__PROMPT A__
Format the entries from the line with "Image resolution: width=1500" up to and including the line with "Looking at the screenshot, I should click(1268, 125)." as a numbered list, omitting blank lines.
──────── DOCUMENT TEXT ────────
Funding limitations are a reality all CISOs and their teams must contend with, but the cost of securing the enterprise is too often considered just on the basis of hard allocations—the tools, time, and resources needed. Intangibles and opportunity costs must be considered as well. Is the return on the investment of resources to build that next application feature greater than the costs of an inevitable breach and the reputation and brand harm it has created? These can be complex and challenging questions for any organization, but they are the types of questions that all companies should become more comfortable answering.
And they pale in comparison to the complexities and challenges of ever-expanding and complicated networks, sprawling outward with more and more consumer-level devices. The longer an organization delays, though, the more difficult the path forward could be.
The telltale sign of a need to focus on these areas is the recognition that you haven't already. Too many companies use a breach as an indicator—perhaps not understanding the substantial risks involved. If you are not already implementing secure coding practices, if you are not already looking for the presence of unauthorized IoT devices joining the network, you are already behind the curve. It's almost a certainty that you have devices and code that are easily compromised. The fact that you don't know for sure indicates how great the risk can be—and reveals how critical visibility, and the insights it provides, is to strategically managing and mitigating the intensifying levels of connectivity in the IoT era.
ABOUT THE CONTRIBUTOR
Brian Talbert – Director of Network and Connectivity Solutions, Alaska Airlines
Brian Talbert leads the Network and Security Engineering division of Alaska Airlines. Brian is responsible for the strategic direction and platform development that secures the infrastructure responsible for flying 33 million passengers per year to over 115 destinations. In the 20 years prior to Alaska Airlines, Brian worked for leading service providers and enterprises building solutions and organizations that drive information security technology.
CYBERSPACE: MAKING SOME SENSE OF IT ALL
Chris Inglis, Former NSA Deputy Director
Cyber. Few words enjoy more widespread use across languages and cultures. Used variously as a noun and an adjective, it conveys more meaning in five letters than the vast majority of its counterparts in any language. As a direct consequence of the varied uses of the term, many discussions involving cyber fail in the simplest goal of human communication, namely to ensure that the participants understand or mean the same things in their attempt to communicate.
To that end, this section lays out a foundation for understanding the essential elements of cyber as a literal place—hereafter referred to as cyberspace. Of note, the term cyberspace includes, but is not limited to, the sum of hardware, software, and interconnections that are collectively referred to as the Internet.
One of the most important things that the curiosity-minded pioneers of the Scientific Revolution did was to intellectually (and sometimes literally) peel apart a common thing—a leaf, a parasite, a hillside—to better understand what it was made of and how its parts were connected, trying to understand how each layer worked and helped govern the whole.
──────── INPUT RECORDS ────────
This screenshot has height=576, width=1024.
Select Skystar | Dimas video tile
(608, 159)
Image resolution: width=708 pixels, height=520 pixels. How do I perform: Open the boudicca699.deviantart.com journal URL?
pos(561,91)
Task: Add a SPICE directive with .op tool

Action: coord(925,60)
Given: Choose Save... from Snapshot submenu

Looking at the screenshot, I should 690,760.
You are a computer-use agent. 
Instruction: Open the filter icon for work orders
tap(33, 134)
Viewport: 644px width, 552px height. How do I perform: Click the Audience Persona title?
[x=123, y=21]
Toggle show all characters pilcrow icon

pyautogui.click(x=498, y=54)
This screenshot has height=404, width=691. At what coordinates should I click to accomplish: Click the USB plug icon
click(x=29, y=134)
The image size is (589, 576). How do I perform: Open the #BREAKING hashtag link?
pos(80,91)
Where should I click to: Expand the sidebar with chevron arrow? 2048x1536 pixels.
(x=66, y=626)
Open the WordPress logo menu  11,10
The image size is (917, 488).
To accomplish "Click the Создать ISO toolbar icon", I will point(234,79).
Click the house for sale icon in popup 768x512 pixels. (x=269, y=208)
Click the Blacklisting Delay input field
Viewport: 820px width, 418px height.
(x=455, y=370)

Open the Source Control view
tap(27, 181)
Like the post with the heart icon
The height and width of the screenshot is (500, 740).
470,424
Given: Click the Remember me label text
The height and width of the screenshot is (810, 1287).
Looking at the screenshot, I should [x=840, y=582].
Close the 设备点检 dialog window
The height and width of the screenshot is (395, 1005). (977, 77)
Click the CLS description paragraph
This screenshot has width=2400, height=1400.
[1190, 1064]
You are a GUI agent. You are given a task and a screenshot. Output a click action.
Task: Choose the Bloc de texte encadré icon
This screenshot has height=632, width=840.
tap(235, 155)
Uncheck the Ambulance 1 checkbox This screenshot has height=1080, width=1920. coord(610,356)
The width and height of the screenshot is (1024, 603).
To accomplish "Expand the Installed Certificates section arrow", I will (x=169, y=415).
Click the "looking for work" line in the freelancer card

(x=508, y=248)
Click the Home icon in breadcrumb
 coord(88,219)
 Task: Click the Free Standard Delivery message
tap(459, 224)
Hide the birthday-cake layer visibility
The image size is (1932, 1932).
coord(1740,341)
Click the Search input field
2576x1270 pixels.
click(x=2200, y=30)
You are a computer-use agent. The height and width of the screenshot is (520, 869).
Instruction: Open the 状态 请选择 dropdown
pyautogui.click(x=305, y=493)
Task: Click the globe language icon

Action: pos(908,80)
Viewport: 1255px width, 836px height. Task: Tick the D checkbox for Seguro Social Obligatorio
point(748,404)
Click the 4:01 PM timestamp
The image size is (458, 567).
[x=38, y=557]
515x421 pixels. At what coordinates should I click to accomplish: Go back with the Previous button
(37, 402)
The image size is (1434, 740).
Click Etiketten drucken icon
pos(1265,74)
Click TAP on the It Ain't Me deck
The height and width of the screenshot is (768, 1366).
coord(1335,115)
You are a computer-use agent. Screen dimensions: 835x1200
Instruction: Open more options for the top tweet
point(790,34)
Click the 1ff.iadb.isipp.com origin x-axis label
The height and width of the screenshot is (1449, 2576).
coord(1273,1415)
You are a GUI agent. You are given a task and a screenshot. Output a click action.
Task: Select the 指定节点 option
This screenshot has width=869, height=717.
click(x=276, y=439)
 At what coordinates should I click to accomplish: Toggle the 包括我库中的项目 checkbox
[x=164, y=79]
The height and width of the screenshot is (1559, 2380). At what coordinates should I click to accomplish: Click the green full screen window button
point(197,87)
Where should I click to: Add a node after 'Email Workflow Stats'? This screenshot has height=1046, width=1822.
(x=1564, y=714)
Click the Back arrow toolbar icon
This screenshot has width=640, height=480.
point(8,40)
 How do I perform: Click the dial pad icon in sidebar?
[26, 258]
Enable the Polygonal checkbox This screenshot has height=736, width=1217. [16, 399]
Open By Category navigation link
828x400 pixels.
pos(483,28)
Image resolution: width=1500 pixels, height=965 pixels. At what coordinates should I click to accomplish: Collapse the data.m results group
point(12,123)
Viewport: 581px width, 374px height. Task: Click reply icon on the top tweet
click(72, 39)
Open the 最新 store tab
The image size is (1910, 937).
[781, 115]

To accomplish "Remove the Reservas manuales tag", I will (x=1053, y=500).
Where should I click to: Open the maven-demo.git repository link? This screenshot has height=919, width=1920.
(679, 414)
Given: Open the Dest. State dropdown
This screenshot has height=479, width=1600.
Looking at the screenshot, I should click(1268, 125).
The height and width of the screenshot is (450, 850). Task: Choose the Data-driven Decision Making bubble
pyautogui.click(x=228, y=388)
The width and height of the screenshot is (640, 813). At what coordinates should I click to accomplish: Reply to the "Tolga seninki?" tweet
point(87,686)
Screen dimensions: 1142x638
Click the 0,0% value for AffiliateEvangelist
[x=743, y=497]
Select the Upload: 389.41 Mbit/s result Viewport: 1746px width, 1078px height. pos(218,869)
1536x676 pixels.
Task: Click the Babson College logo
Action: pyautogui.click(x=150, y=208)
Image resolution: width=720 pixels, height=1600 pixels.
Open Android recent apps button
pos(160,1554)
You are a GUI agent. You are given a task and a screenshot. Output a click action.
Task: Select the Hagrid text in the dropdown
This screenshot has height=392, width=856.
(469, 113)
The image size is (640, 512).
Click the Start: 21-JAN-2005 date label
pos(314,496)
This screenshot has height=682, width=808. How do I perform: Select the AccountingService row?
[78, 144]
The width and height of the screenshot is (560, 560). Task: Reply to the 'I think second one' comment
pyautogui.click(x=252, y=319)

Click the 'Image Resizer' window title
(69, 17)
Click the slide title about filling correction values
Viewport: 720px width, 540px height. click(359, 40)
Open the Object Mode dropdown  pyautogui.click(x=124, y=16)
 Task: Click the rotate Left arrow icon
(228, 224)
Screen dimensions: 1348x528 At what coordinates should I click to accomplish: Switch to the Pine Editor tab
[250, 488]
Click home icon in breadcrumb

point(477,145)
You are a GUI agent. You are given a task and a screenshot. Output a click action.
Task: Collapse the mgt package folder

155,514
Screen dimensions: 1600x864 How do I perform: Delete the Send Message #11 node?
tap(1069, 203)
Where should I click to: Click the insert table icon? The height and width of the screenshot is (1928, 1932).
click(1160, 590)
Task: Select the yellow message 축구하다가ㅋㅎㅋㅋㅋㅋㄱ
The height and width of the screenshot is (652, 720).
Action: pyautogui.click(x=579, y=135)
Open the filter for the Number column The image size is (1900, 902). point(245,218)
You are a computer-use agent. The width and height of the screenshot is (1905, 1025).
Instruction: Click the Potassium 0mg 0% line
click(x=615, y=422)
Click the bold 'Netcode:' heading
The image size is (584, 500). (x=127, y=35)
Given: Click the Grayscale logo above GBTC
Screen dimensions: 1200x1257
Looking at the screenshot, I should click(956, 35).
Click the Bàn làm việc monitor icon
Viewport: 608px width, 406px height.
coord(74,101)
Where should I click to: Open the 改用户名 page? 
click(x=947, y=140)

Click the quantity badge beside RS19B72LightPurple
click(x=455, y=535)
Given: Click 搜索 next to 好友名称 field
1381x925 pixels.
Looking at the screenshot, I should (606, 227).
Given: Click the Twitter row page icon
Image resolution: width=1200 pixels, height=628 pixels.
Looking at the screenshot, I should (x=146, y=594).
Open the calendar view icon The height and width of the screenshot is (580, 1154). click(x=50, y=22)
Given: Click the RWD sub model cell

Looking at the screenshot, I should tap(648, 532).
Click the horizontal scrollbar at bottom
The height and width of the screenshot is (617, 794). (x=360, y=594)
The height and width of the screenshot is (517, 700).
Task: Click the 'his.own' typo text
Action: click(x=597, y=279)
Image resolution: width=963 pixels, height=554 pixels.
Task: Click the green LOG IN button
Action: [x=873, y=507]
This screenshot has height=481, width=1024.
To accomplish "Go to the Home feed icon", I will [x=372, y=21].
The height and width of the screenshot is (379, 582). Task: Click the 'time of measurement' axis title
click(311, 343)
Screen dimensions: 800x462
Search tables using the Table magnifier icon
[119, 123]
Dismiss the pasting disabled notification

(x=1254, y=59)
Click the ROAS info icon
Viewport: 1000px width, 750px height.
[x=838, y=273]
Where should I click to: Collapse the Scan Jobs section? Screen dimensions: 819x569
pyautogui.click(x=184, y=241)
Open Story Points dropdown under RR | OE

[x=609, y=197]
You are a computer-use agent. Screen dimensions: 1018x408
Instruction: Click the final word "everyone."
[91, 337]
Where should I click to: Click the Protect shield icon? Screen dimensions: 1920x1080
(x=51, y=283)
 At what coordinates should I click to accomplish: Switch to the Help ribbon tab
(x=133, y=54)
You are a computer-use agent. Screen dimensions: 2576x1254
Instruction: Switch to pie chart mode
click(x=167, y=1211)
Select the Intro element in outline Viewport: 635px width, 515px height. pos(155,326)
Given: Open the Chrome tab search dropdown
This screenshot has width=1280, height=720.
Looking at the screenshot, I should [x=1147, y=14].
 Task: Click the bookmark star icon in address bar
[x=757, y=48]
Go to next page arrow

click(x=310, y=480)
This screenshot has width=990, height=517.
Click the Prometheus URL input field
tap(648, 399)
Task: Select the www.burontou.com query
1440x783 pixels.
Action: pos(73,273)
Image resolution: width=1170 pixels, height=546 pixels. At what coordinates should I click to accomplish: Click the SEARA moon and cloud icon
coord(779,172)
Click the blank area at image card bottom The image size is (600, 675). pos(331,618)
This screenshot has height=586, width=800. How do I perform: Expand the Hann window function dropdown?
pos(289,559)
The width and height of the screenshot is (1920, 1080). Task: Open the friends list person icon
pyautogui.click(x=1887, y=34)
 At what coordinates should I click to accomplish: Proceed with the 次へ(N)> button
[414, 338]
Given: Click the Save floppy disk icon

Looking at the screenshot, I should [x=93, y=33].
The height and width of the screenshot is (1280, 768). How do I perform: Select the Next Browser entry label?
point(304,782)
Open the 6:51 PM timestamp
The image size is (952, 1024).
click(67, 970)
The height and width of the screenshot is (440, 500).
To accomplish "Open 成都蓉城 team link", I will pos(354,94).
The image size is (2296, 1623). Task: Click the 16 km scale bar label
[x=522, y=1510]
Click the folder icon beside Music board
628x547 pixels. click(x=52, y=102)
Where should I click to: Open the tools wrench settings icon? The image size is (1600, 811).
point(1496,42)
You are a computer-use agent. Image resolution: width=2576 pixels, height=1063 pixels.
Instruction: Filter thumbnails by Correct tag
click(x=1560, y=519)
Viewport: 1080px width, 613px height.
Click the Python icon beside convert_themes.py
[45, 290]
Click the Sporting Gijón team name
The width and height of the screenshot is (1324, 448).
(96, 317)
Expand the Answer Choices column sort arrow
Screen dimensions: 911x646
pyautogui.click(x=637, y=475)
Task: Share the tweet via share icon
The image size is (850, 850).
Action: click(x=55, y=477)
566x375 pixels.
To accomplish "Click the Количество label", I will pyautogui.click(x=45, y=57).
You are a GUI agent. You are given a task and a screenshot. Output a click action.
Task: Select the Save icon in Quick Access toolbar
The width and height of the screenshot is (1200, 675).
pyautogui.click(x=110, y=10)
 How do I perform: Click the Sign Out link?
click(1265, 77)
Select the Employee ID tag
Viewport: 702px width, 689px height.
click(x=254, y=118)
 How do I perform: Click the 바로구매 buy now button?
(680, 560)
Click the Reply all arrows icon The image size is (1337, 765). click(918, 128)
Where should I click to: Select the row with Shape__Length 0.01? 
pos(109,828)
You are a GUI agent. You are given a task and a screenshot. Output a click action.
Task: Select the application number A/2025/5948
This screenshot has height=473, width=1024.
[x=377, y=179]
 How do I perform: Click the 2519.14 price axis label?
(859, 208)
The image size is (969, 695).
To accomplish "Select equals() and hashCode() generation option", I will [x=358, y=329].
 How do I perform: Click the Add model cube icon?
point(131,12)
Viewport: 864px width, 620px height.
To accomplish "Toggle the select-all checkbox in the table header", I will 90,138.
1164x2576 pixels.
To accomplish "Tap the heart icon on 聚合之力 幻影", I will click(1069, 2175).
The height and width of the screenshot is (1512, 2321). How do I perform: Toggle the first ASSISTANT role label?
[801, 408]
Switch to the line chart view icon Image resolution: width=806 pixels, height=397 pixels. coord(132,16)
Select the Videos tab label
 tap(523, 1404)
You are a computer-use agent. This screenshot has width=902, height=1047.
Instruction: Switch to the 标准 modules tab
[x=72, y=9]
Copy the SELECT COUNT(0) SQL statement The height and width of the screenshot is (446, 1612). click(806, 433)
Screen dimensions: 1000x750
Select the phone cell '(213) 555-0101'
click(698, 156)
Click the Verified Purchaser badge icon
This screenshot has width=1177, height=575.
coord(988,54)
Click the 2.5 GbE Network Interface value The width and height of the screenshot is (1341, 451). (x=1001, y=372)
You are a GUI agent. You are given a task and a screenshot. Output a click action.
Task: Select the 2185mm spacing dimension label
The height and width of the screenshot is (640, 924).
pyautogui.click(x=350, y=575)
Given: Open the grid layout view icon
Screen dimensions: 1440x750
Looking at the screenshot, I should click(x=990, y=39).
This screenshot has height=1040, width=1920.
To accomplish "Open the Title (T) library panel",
────────
__PROMPT B__
Which common things does the cybersecurity text say the pioneers of the Scientific Revolution peeled apart to understand them better?

__TASK ANSWER A__
1. Image resolution: width=1500 pixels, height=965 pixels. At what coordinates should I click to accomplish: Collapse the data.m results group
2. point(12,123)
3. Viewport: 581px width, 374px height. Task: Click reply icon on the top tweet
4. click(72, 39)
5. Open the 最新 store tab
6. The image size is (1910, 937).
7. [781, 115]
8. To accomplish "Remove the Reservas manuales tag", I will (x=1053, y=500).
9. Where should I click to: Open the maven-demo.git repository link? This screenshot has height=919, width=1920.
10. (679, 414)
11. Given: Open the Dest. State dropdown
12. This screenshot has height=479, width=1600.
13. Looking at the screenshot, I should click(1268, 125).

__TASK ANSWER B__
- A leaf
- A parasite
- A hillside